Obviously, with 11 percent saying their perception of Apple had worsened since Jobs died is a concern — this is a large enough group to negatively impact Apple sales.
Since the survey used a large sample size, iGR can look at the demographic splits and find more about the 11 percent:
- Those with a worsening image of Apple are 12 – 18 percent more likely to be men and to be over aged 45 years.
- The 11 percent are also likely to have higher household incomes, higher educated (at least a college degree) and married.
- Having children in the household did not seem to impact the perception of Apple.
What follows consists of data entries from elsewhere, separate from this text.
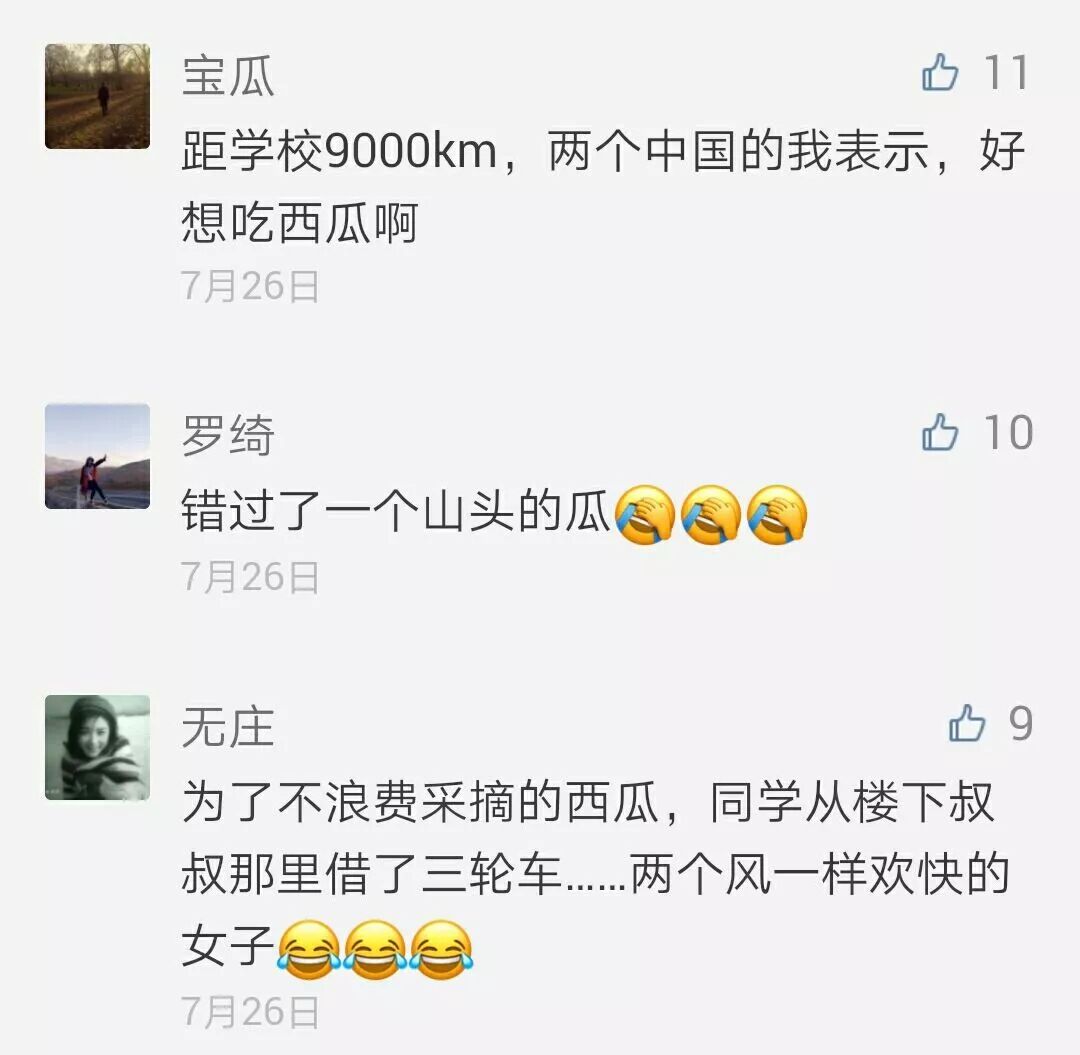Tap the 7月26日 date below 无庄's comment
Viewport: 1080px width, 1055px height.
250,1012
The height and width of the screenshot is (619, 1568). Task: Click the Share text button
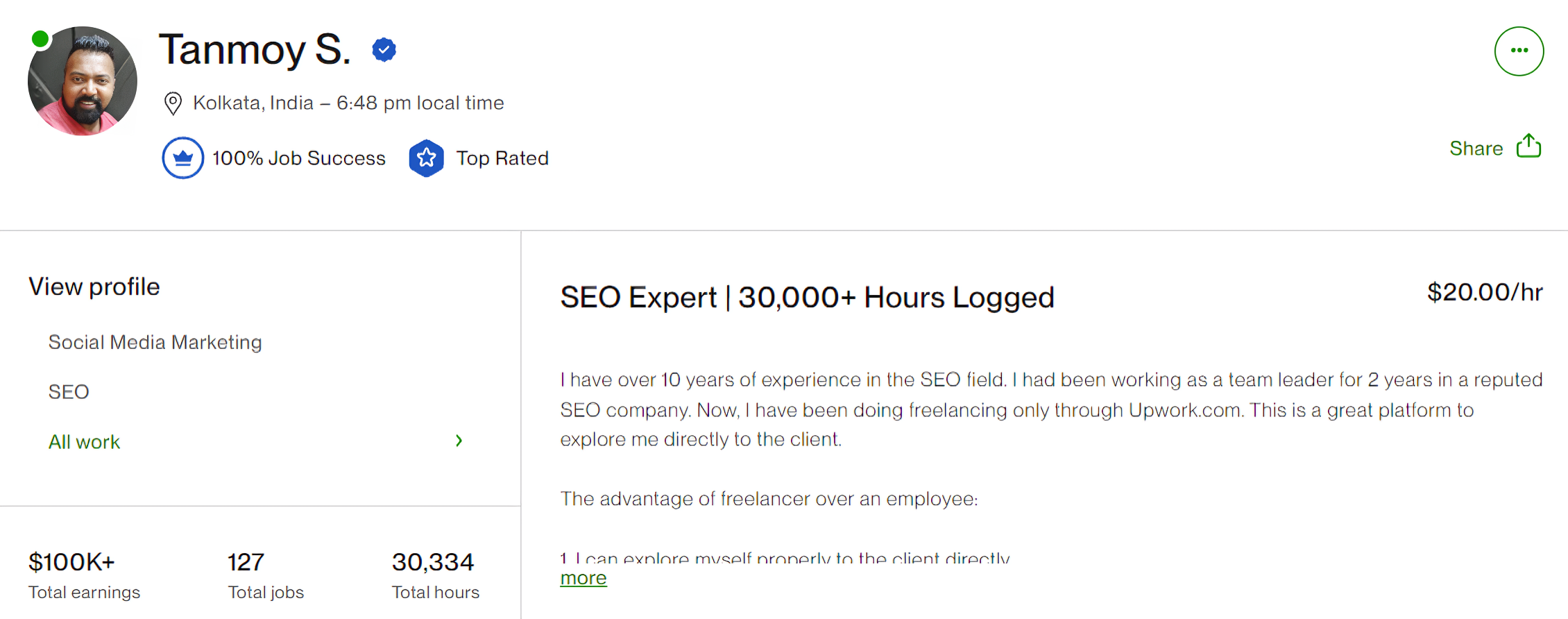click(1476, 149)
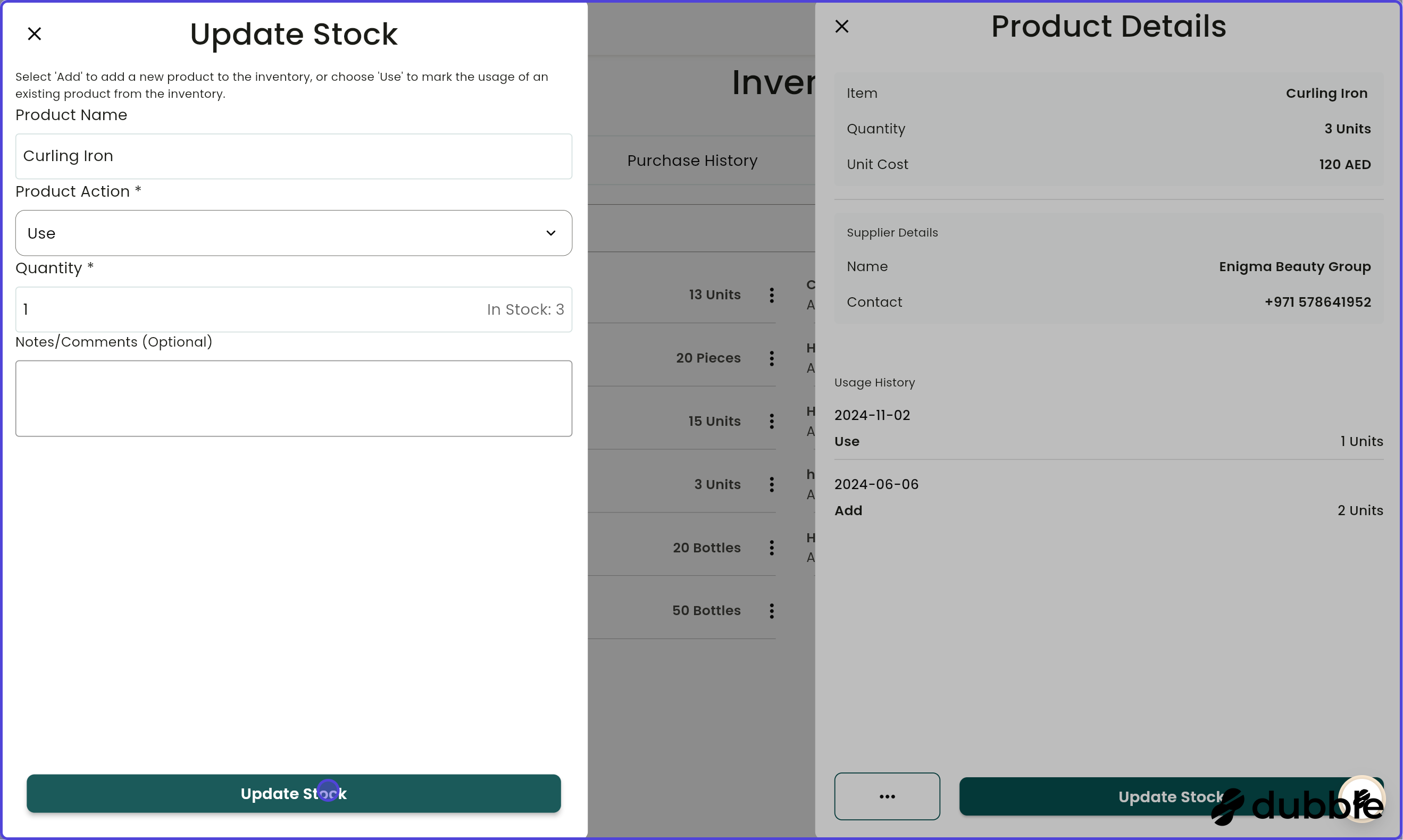The image size is (1403, 840).
Task: Click the Quantity input showing 1
Action: [x=227, y=309]
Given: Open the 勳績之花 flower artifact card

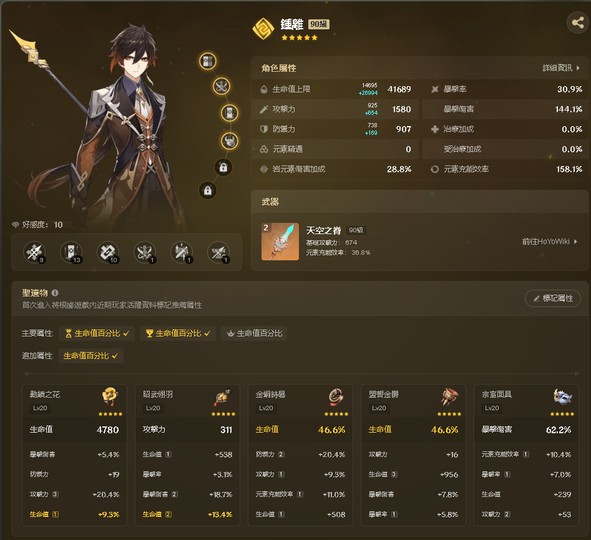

But the good news for Apple is that the 11 percent with a worsened perception of Apple are approximately 12 percent more likely to be Android smartphone users, specifically with Samsung or Motorola smartphones.
In general, current Apple users were far more likely to fall into the ‘no change’ category than have a better or worse view of the company.
“iGR believes this is important for Apple’s future. While a significant number of people said that their perception of the company had worsened, the core Apple user base seems to be unmoved in their views of the company,” said Iain Gillott, president and founder of iGR, a market research consultancy focused on the wireless and mobile industry.
“While they may mourn the passing of Jobs, it seems that the Apple faithful are staying put.”